Legal battle between firefighters, city resurfaces

Devin Zimmerman

The winding legal battle between the city of Kokomo and Professional Firefighters of Kokomo Local 396 took yet another turn last week and may be headed to another courtroom.

Local 396 filed for a change of judge, moving to take their civil case against Kokomo out of Howard Superior Court IV, where Judge George Hopkins previously ruled against the union’s requests for emergency injunction, arbitration, and a contract extension.

The union argues the issues they’ve previously requested be addressed in Superior IV “are not closed on the merits.” As such, on Jan. 29 both a motion for a change of judge and renewed motion for emergency preliminary injunction were filed by Local 396.

In their, the union argues certain stipulations detailed by the city’s attorney, Beth Copeland, in a hearing held in December have been violated.
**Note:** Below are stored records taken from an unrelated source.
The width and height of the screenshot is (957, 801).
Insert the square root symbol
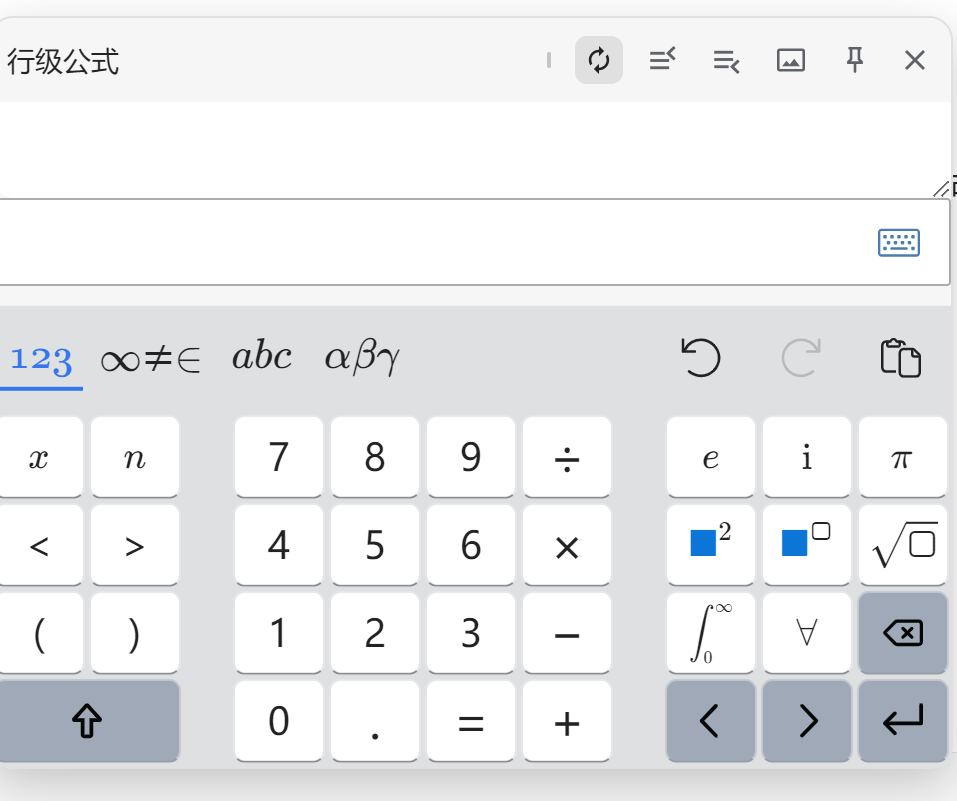903,545
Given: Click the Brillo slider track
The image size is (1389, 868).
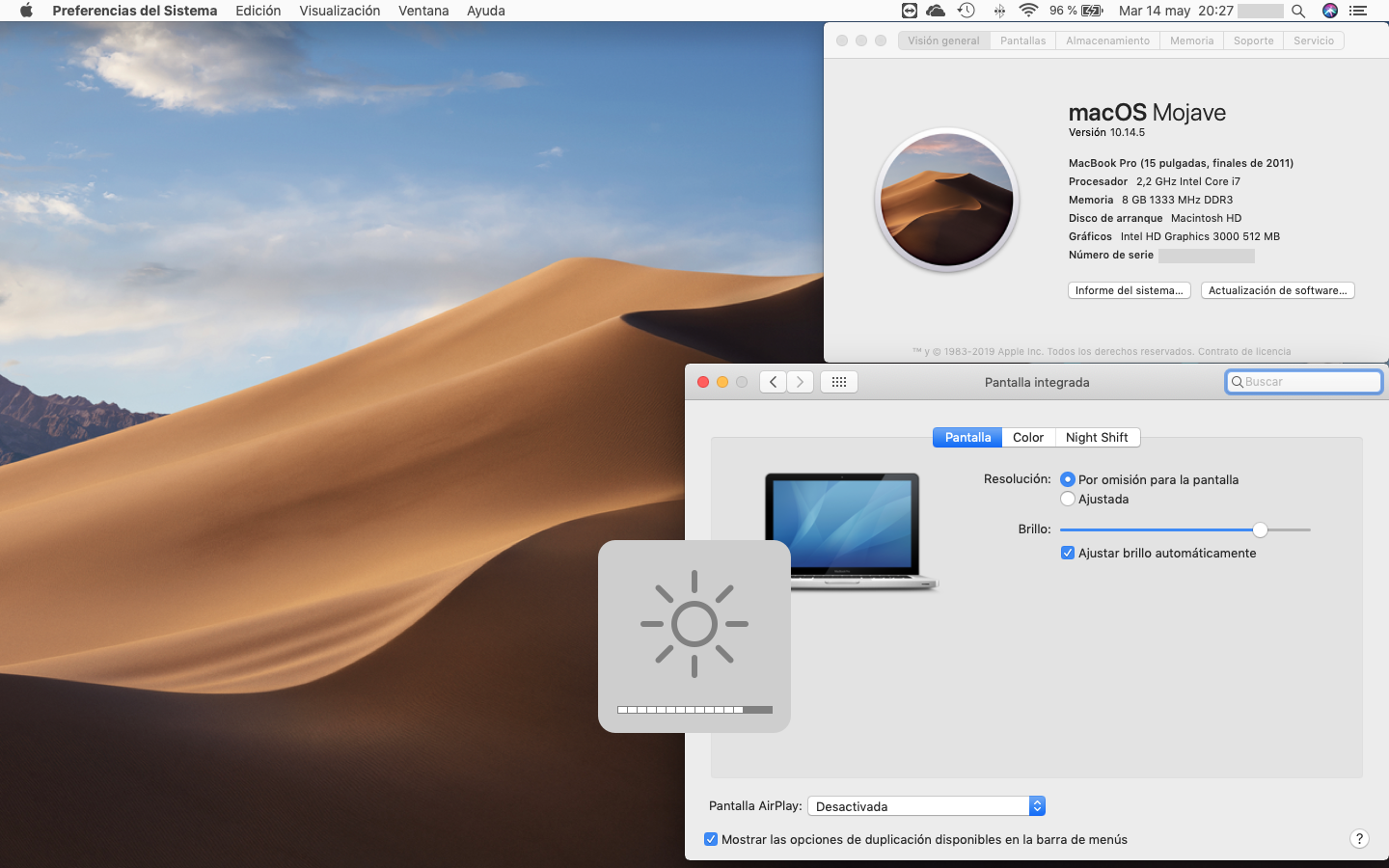Looking at the screenshot, I should tap(1158, 529).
“Despite the ruling of the court and the assurances of Ms. Copland that the court’s ruling was presumably based upon, the city of Kokomo since that date has taken significant steps to negatively impact the insurance and compensation of the firefighters,” read the filing.

The firefighters claim the city has activated and/or announced their intention to eliminate the health insurance benefit stipend received by firefighter retirees. The filing stated that “this action could cause firefighter retirees to be unable to pay premiums, thereby causing coverage to lapse.”

Furthermore, the firefighters claim the city activated and/or announced a change in the sick leave policy, “causing firefighters to lose vacation or wages in certain situations that they are sick. Not only is this a violation of the city’s commitment to not negatively alter the firefighters’ benefits, but it creates unsafe working conditions for the firefighters and puts the community at risk.”

Within the filing, Local 396 also claims the city eliminated personal time and the ability for firefighters to trade time with each other.

“Each of these actions by the city constitutes not only actions that are directly contrary to the assertions and representations made by Ms. Copeland to this court, but also constitute irreparable harm to the firefighters,” read the renewed motion for emergency preliminary injunction.

The union’s filing also claims the city is refusing to acknowledge the actions of Local 396’s leadership, violating city ordinances recognizing the firefighters’ right to be represented by the union, and that the city ceased payroll deduction for union dues and/or hardship disability payments “all once again in contravention of Kokomo city ordinance.”

Because of these actions, the firefighters are seeking a preliminary injunction “reinstating said benefits and all other just and proper relief.”

On Jan. 29 both parties were given seven days to agree on a special judge.

However, on Feb. 1 the city filed a motion to strike against the firefighters’ motion, arguing that the request fell outside of the 10-day timespan allowed after issues are closed. Hopkins issued an order denying the union’s previous civil filings on Dec. 29, and on Jan. 12 a joint request for clarification reaffirmed the ruling in favor of the city.

“[Professional Firefighters of Kokomo Local 396’s] efforts to get a second bite of the apple in front of a different judge are improper and inappropriate,” read the city’s motion.

Hopkins did not act upon the city’s motion to strike. Additionally, the union filed with an appeals court to have Hopkins’ ruling considered.